Data entries
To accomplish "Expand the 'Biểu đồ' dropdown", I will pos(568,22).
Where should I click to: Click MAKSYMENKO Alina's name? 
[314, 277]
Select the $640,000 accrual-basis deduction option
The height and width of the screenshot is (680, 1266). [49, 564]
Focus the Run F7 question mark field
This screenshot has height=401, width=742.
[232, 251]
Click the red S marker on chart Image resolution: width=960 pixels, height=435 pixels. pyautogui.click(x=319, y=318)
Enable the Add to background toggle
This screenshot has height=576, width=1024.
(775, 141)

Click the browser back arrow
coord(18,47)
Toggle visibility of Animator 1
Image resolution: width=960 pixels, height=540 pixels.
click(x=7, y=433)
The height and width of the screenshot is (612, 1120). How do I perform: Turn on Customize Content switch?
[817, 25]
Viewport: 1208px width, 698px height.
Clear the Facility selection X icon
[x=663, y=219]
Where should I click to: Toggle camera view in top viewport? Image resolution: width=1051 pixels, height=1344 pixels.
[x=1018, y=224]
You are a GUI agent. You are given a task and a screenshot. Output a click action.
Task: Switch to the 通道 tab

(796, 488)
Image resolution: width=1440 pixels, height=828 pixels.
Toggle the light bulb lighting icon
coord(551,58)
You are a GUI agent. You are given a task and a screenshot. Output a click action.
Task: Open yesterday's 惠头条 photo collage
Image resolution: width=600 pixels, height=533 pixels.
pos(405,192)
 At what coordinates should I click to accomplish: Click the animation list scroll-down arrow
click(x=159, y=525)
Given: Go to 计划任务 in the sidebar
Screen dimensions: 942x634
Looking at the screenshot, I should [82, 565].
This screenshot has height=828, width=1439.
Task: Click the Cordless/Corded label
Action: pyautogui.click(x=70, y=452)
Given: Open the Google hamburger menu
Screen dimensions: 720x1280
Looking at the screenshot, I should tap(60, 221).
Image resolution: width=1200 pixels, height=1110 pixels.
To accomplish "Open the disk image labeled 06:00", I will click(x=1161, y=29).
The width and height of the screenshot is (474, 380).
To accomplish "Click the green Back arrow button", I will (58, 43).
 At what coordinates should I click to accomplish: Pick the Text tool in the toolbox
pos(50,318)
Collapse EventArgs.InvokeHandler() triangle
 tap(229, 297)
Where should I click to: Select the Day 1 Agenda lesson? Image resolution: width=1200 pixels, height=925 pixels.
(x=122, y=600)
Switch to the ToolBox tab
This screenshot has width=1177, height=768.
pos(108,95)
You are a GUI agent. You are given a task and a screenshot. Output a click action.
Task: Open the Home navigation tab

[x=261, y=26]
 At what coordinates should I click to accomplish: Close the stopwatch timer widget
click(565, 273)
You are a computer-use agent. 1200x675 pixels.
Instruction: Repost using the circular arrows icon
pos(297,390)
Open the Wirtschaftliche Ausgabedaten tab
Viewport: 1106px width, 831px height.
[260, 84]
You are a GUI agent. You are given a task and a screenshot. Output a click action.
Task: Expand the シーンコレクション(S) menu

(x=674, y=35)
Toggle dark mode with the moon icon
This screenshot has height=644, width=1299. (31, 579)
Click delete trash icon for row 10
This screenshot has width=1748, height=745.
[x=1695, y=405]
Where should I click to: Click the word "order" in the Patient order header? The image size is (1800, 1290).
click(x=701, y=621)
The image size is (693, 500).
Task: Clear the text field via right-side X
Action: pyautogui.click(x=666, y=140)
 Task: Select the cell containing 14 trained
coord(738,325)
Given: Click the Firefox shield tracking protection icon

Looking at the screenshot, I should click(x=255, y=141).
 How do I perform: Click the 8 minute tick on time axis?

TASK TO CARRY OUT
Using the same words as the original, repeat the records above.

ANSWER BELOW
To accomplish "Expand the 'Biểu đồ' dropdown", I will pos(568,22).
Where should I click to: Click MAKSYMENKO Alina's name? 
[314, 277]
Select the $640,000 accrual-basis deduction option
The height and width of the screenshot is (680, 1266). [49, 564]
Focus the Run F7 question mark field
This screenshot has height=401, width=742.
[232, 251]
Click the red S marker on chart Image resolution: width=960 pixels, height=435 pixels. pyautogui.click(x=319, y=318)
Enable the Add to background toggle
This screenshot has height=576, width=1024.
(775, 141)

Click the browser back arrow
coord(18,47)
Toggle visibility of Animator 1
Image resolution: width=960 pixels, height=540 pixels.
click(x=7, y=433)
The height and width of the screenshot is (612, 1120). How do I perform: Turn on Customize Content switch?
[817, 25]
Viewport: 1208px width, 698px height.
Clear the Facility selection X icon
[x=663, y=219]
Where should I click to: Toggle camera view in top viewport? Image resolution: width=1051 pixels, height=1344 pixels.
[x=1018, y=224]
You are a GUI agent. You are given a task and a screenshot. Output a click action.
Task: Switch to the 通道 tab

(796, 488)
Image resolution: width=1440 pixels, height=828 pixels.
Toggle the light bulb lighting icon
coord(551,58)
You are a GUI agent. You are given a task and a screenshot. Output a click action.
Task: Open yesterday's 惠头条 photo collage
Image resolution: width=600 pixels, height=533 pixels.
pos(405,192)
 At what coordinates should I click to accomplish: Click the animation list scroll-down arrow
click(x=159, y=525)
Given: Go to 计划任务 in the sidebar
Screen dimensions: 942x634
Looking at the screenshot, I should [82, 565].
This screenshot has height=828, width=1439.
Task: Click the Cordless/Corded label
Action: pyautogui.click(x=70, y=452)
Given: Open the Google hamburger menu
Screen dimensions: 720x1280
Looking at the screenshot, I should tap(60, 221).
Image resolution: width=1200 pixels, height=1110 pixels.
To accomplish "Open the disk image labeled 06:00", I will click(x=1161, y=29).
The width and height of the screenshot is (474, 380).
To accomplish "Click the green Back arrow button", I will (58, 43).
 At what coordinates should I click to accomplish: Pick the Text tool in the toolbox
pos(50,318)
Collapse EventArgs.InvokeHandler() triangle
 tap(229, 297)
Where should I click to: Select the Day 1 Agenda lesson? Image resolution: width=1200 pixels, height=925 pixels.
(x=122, y=600)
Switch to the ToolBox tab
This screenshot has width=1177, height=768.
pos(108,95)
You are a GUI agent. You are given a task and a screenshot. Output a click action.
Task: Open the Home navigation tab

[x=261, y=26]
 At what coordinates should I click to accomplish: Close the stopwatch timer widget
click(565, 273)
You are a computer-use agent. 1200x675 pixels.
Instruction: Repost using the circular arrows icon
pos(297,390)
Open the Wirtschaftliche Ausgabedaten tab
Viewport: 1106px width, 831px height.
[260, 84]
You are a GUI agent. You are given a task and a screenshot. Output a click action.
Task: Expand the シーンコレクション(S) menu

(x=674, y=35)
Toggle dark mode with the moon icon
This screenshot has height=644, width=1299. (31, 579)
Click delete trash icon for row 10
This screenshot has width=1748, height=745.
[x=1695, y=405]
Where should I click to: Click the word "order" in the Patient order header? The image size is (1800, 1290).
click(x=701, y=621)
The image size is (693, 500).
Task: Clear the text field via right-side X
Action: pyautogui.click(x=666, y=140)
 Task: Select the cell containing 14 trained
coord(738,325)
Given: Click the Firefox shield tracking protection icon

Looking at the screenshot, I should click(x=255, y=141).
 How do I perform: Click the 8 minute tick on time axis?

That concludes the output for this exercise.